Florence Brochoire et Tina Merandon donnent à voir des hommes et des femmes qui ont chacun leur parcours de vie qui fait écho à la notion de « jeu ». On est à la fois acteur de sa propre vie mais aussi en proie au déterminisme social et au hasard des rencontres. En effet, le parcours d’une vie est conditionné par son origine, semé d’embûches, d’imprévus et en cela, le hasard y a sa part belle. Mais l’homme est aussi et heureusement maître de ses choix et il agit tout au long de sa vie en décidant des voies à suivre.
La mise en scène souligne ce jeu d’acteur et ce jeu de hasard. Avec Florence Brochoire, les sujets ont travaillé longuement avec l’artiste de manière à évoquer ou à raconter une histoire qui éclaire la question de leur parcours lorsqu’ils ont décidé de rester ou de quitter leur terre d’origine. De plus, le regard même de l’artiste, avec ses partis pris esthétiques, conduit le spectateur vers une compréhension du vécu de chacun grâce aux lieux ou aux poses choisies. Avec le travail de Tina Merandon, ici la série Vertigo, le travail de mise en scène est totalement différent. La disponibilité des sujets reste la première contrainte car il s’agit là de personnalités happées par cette vie politique qu’ils ont choisie. Le cadre de la mise en scène est donc en partie donné. Ici, les sujets photographiés ont l’habitude de se donner en représentation, ce qui ne veut pas dire pour autant qu’ils
contrôlent vraiment leur image. On a donc à la fois des « poses » guidées par le jeu du pouvoir, mais aussi des choix de l’artiste, point de vue, cadrage, lumière, expression de l’instant, par exemple. Les portraits réalisés sont assez différents des images de communication habituelles, laissant probablement échapper une part de vérité sur soi, qui fait écho en cela à la série de Florence Brochoire.

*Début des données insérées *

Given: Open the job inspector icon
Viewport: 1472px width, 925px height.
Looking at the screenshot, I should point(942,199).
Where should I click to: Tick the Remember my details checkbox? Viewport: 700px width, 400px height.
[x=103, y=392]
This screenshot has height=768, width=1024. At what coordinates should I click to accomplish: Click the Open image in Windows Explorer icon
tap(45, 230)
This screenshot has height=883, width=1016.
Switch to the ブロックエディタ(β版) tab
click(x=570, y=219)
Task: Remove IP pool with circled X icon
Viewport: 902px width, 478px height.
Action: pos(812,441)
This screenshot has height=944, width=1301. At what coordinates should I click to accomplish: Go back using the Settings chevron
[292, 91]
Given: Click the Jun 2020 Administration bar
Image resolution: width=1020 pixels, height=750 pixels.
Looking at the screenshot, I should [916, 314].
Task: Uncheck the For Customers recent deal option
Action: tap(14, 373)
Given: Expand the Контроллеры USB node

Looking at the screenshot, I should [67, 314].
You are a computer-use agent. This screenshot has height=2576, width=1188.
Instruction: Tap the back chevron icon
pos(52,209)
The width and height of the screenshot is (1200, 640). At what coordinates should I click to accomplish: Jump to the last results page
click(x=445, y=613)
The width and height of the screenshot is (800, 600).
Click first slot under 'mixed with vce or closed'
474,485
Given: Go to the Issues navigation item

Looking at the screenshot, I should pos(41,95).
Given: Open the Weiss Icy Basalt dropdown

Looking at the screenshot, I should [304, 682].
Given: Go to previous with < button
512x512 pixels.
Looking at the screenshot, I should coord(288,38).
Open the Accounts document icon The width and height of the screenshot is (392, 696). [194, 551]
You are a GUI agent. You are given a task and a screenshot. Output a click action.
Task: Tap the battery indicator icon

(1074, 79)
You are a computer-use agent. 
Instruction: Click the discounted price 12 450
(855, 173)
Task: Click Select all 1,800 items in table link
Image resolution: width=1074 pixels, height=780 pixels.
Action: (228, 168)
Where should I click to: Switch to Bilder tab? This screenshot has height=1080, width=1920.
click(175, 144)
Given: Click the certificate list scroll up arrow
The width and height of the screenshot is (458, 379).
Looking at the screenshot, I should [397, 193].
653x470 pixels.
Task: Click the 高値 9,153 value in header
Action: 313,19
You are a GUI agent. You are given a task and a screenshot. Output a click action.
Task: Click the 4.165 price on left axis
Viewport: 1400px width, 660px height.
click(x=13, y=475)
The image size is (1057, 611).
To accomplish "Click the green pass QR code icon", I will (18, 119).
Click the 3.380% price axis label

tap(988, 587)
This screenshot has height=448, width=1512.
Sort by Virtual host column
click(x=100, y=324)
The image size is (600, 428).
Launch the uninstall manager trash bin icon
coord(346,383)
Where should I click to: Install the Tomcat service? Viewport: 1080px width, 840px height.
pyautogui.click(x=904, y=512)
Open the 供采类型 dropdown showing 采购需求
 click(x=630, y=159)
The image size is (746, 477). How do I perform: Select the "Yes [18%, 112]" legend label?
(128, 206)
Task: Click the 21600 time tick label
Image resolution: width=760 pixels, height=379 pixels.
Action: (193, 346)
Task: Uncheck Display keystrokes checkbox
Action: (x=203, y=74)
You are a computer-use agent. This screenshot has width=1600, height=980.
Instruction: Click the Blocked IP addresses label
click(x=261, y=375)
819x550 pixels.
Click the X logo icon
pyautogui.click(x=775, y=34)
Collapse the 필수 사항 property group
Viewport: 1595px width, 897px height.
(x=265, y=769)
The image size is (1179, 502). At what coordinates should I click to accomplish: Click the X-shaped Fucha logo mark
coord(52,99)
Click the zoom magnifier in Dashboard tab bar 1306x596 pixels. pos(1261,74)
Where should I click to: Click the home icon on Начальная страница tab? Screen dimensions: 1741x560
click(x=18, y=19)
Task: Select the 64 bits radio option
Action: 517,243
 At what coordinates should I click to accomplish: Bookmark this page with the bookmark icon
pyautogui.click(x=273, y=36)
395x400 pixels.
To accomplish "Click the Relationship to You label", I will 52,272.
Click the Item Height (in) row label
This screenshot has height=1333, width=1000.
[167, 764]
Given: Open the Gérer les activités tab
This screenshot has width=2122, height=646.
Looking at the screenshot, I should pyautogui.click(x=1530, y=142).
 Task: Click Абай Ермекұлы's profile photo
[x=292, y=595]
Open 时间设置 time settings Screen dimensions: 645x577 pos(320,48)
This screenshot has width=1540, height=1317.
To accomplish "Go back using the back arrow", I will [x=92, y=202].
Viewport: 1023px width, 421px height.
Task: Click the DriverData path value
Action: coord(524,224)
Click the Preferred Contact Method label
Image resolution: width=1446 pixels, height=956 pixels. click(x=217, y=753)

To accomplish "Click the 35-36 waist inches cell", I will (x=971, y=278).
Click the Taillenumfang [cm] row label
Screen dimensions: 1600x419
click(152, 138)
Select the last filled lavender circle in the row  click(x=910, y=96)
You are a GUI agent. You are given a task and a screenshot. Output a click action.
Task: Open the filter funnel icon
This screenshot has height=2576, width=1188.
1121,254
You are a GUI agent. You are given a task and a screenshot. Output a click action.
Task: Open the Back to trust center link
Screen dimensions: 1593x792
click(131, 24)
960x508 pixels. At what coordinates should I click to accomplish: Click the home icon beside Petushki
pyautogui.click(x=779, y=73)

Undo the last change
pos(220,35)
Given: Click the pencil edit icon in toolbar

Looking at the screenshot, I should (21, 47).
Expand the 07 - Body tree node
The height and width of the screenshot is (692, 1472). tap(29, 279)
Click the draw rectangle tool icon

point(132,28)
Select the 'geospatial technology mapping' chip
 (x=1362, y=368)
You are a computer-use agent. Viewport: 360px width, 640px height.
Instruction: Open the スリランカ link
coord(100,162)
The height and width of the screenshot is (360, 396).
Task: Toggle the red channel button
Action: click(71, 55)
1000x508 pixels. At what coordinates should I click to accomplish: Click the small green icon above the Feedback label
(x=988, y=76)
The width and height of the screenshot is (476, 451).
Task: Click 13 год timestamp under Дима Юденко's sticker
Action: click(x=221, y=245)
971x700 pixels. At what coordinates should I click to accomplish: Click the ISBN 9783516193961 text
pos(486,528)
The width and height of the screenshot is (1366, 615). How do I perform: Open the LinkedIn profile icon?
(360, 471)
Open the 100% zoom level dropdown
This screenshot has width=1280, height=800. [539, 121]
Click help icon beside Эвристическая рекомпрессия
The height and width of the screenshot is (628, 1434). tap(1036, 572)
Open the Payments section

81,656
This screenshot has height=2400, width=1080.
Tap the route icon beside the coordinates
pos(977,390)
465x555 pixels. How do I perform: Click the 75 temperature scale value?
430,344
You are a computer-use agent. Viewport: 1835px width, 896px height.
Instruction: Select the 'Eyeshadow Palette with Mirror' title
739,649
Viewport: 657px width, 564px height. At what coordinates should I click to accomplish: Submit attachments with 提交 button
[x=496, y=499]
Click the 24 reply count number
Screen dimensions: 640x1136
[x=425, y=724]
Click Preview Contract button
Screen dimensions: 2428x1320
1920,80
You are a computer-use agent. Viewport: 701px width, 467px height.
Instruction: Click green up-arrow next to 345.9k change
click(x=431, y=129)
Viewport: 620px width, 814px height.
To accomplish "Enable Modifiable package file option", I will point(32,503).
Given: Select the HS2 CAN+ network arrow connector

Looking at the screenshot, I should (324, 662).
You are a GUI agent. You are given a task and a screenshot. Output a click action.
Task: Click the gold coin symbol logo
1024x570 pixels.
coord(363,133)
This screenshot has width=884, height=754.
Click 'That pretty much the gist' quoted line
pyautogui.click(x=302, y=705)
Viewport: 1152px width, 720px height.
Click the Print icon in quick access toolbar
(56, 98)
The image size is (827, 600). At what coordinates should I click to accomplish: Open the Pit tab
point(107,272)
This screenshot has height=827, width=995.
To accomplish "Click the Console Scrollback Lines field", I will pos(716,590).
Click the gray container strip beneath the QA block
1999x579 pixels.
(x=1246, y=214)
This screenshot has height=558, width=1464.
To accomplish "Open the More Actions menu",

L’association de ces deux séries dans l’exposition relève aussi du jeu et d’un parti pris qui n’est pas anodin. On rapproche ici deux groupes humains, tellement semblables et tellement différents. Y a-t-il une France d’en haut et une France d’en bas ? Sont-elles celles qui sont présentées respectivement au rez-de-chaussée et au premier étage de la galerie?Le trait d’union de ces deux mondes est sans doute le parcours singulier d’Annie Ernaux, qui a inspiré le projet « Estime de soi » sur lequel ont travaillé Florence Brochoire et les Yvetotais participant. L’auteure a évoqué dans ses textes autobiographiques son enfance à Yvetot, puis son départ à Paris, synonyme d’ascension sociale. Elle s’éloigne alors de ses parents et de son entourage au fur et à mesure qu’elle étudie la littérature et fait carrière, fréquentant dans le même temps la bourgeoisie parisienne. Si les deux mondes représentés dans cette exposition ne se côtoient pas au quotidien, peut-être ne sont-ils pas si éloignés qu’il y paraît. Ce qui semble habiter les portraits aux deux étages est bien l’humanité que les photographies révèlent, avec ses sensibilités et ses travers.
FLORENCE BROCHOIRE
Florence Brochoire vit entre Paris et Rouen. Elle est photographe indépendante depuis 2001. Elle travaille pour la presse nationale et les institutions. Elle est aussi membre de la maison de photographes « Signatures ». Elle s’intéresse à la photographie documentaire, elle développe sa démarche artistique au contact de l’autre, entre autres choses, par la pratique du portrait.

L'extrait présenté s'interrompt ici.